Learn Where The Best Culinary Arts Schools Are Located

One hundred and one ways to cook an egg. Hmmmm. Might not seem like much of an achievement

on first thought but have you ever tried to list 101 ways to cook an egg?

Graduates of culinary arts schools can list them. They can cook ‘em up, too.

Today’s culinary arts schools are developed to follow the teachings of French chef extraordinaire Auguste Escoffier, who is credited with developing the style of cooking now known as Classic French.

There were no culinary arts schools in Escoffier’s day. Instead, chefs, all men at the time, had to learn their trade on the job through a very long apprenticeship that often started when the boy was a young teen and lasted until he was almost 30 before he could qualify to call himself a chef.

With no culinary arts schools in which to train, Escoffier, who lived from 1846 to 1935, gleaned his knowledge in the kitchens of some of the very finest hotels in Paris and London.

It was Escoffier who streamlined commercial kitchen operations with the same hierarchy and almost military precision that is applied in culinary arts schools today, too. He wrote the job descriptions for the chef, sous chef, the assistants, the prep cooks, and even the dishwashers.

Leaving his mark on every aspect of a commercial kitchen operation today, Escoffier’s work included some specialized cooking techniques, knife skills, and traditional ingredients, which soon become second nature to students in today’s culinary arts schools. Without mastering these time-honored techniques and skills, graduation just won’t happen.

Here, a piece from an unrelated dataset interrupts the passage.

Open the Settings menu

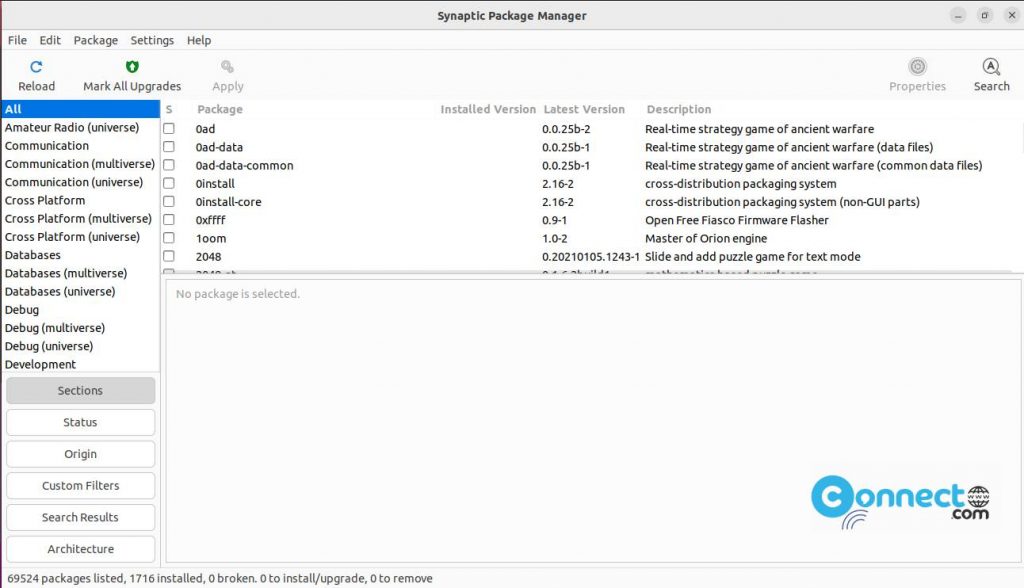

Escoffier even designed the uniforms chefs wear on the job and in modern culinary arts schools. Every part of the uniform, including the traditional houndstooth pattern of the pants, is there for a reason that serves more of a function than makes a fashion statement.

For the sake of simplicity, students in today’s culinary arts schools all wear the same kind of toque, or chef’s hat, but those who train abroad in the traditional apprenticeship manner, especially in France, follow Escoffier’s example to the letter. The different shapes and sizes of the toques designate rank, from apprentice all the way up to chef d’cuisine. It’s this guy that wears the tallest hat with the most pleats around it.

But what about those 101 eggs? It’s all in the pleats. Every pleat in a chef’s hat represents one way to cook an egg. It’s only when a cook has earned the tallest hat, the one with 101 pleats in it, that he, and now she, can truly claim to be a chef.